В голосе ее слышалась плохо скрытая обида.

— Я звонил. Ты не брала трубку. — Вадим наконец перестал играть с ребенком, отдал Вале погремушку.

Антошка разочарованно захныкал.

— Давно он у тебя бодрствует? — спросила Кира у Вали, беря малыша на руки.

— Минут сорок.

— Ему давно пора спать. — Кира окинула Вадима критическим взглядом. — Ты что, держал его на руках?

— Да, — с гордостью ответил тот.

— Он мог тебя выпачкать.

— Ну и что? Я же не в смокинге. — Вадим, усмехнувшись, кивнул на свои джинсы.

Кира, однако, не обратила на его слова ни малейшего внимания и понесла Антошку в кровать, всем своим видом выражая глубокое недовольство. Валя и Вадим невольно переглянулись и оба опустили глаза.

— Ладно, я пошел, — сказал Вадим. — Вечером заскочу. Вы его не балуйте слишком, пацан же, не девчонка.

— В этом возрасте все равны, — возразила Валя.

— И все-таки, — настойчиво повторил Вадим и скрылся за дверью.

— С каких это пор он так интересуется ребенком? — ворчливо спросила Кира, хлопоча у детской кроватки.

— С сегодняшнего дня, — с улыбкой проговорила Валя.

Она решила не посвящать подругу в подробности того, что случилось позавчера.

— Терпеть не могу, когда мужики суют нос в бабские дела. — Кира наконец распрямилась и уставилась на Валю своими птичьими глазами.

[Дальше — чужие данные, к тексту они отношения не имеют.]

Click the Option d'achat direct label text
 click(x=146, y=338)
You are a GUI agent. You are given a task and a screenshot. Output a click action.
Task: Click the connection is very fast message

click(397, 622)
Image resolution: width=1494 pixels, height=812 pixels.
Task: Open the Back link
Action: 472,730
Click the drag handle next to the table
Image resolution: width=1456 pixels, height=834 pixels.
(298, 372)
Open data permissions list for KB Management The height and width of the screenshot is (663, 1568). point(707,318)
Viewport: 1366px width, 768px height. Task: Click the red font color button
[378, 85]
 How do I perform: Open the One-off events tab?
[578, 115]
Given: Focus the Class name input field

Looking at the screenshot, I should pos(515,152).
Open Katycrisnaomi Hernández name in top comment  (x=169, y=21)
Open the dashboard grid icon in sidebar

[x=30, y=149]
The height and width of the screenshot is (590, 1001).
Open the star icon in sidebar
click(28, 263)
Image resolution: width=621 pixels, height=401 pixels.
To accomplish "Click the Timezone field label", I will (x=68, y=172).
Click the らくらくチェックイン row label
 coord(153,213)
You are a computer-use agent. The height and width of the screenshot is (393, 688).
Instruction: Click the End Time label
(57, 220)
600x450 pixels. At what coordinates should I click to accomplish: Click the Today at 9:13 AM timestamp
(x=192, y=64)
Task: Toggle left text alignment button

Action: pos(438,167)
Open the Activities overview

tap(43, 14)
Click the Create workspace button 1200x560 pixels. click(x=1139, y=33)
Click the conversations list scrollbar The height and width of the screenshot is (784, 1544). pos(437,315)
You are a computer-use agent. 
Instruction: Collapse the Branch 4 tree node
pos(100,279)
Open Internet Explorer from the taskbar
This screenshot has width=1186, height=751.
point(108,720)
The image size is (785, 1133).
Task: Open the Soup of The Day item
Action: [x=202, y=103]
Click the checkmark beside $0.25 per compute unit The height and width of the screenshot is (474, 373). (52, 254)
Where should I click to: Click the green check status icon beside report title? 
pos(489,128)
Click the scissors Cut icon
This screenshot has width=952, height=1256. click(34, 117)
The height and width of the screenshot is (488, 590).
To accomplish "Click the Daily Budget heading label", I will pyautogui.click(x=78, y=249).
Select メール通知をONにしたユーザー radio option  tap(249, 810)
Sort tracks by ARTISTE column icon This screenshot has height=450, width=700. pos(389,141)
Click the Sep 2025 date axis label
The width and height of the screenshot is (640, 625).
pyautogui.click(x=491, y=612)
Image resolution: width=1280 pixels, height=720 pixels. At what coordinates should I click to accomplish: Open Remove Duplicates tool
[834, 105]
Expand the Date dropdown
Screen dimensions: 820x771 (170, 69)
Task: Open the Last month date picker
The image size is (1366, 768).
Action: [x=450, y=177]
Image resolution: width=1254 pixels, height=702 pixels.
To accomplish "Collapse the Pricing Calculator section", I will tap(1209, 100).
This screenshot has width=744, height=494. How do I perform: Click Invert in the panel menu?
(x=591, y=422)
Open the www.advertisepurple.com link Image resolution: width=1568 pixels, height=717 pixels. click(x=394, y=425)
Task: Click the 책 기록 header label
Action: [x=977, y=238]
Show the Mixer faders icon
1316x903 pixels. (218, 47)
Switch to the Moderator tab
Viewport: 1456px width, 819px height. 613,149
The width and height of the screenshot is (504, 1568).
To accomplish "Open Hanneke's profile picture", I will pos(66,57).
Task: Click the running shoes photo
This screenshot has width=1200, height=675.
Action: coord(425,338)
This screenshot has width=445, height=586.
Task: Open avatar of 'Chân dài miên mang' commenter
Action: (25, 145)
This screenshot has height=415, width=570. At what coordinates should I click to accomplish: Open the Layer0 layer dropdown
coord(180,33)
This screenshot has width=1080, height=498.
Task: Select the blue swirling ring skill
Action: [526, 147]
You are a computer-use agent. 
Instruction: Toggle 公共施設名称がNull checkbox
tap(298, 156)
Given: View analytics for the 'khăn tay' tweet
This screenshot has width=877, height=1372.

— Но это же и его дело, — возразила та, — Антошка его сын. Он имеет полное право заниматься им так же, как и мы с тобой.

— Вот уж нет, дорогая. — Кира сердито и, как показалось Вале, нервно усмехнулась. — Поверь мне, я из опыта знаю, что бывает, когда мужчина играет роль няньки.

— Вовсе он не играет никаких ролей, — начала было Валя, но, взглянув на Кирино сумрачное, напряженное лицо, осеклась и замолчала.

Зачем она спорит? Разве вопрос настолько уж принципиален? Кире хочется чувствовать себя хозяйкой в доме после смерти Лики, а она, Валя, препятствует этому, вступая в ненужные дискуссии. Расстраивает лучшую подругу, лишает ее маленьких крупинок женского счастья — ведь у Киры нет своей семьи, нет близких, только старенькая мать, живущая далеко, на другом конце Москвы.

— Хорошо, — мягко проговорила Валя, — ты права. Но не могла же я выгнать Вадима Степаныча.

— Никто и не велит тебе его выгонять. Путь себе приходит. Главное, ограничивать время его визитов.

— Ладно, — согласилась Валя и незаметно вздохнула, — будем ограничивать.

День прошел, как обычно. Поздно вечером, уже в полудреме, Валя привычно вспомнила Тенгиза. Он всегда вспоминался ей в это время, когда Кира и малыш уже спали, и она наконец могла остаться наедине с собой. Вспоминались их жаркие ночи, его страстные, жадные поцелуи, руки, нежно ласкающие ее тело. Все это было как бы из другой жизни, из волшебной, чудесной сказки, которая внезапно и грубо оборвалась и о которой нельзя было больше и мечтать.

Сегодня, однако, Валины воспоминания внезапно лишились обычной своей яркости и красочности и не пробудили в ней никаких эмоций — ни тоски, ни сожаления. «Я его совсем разлюбила», — подумала она и, блаженно вытянувшись в мягкой постели, заснула крепко и сладко, без сновидений.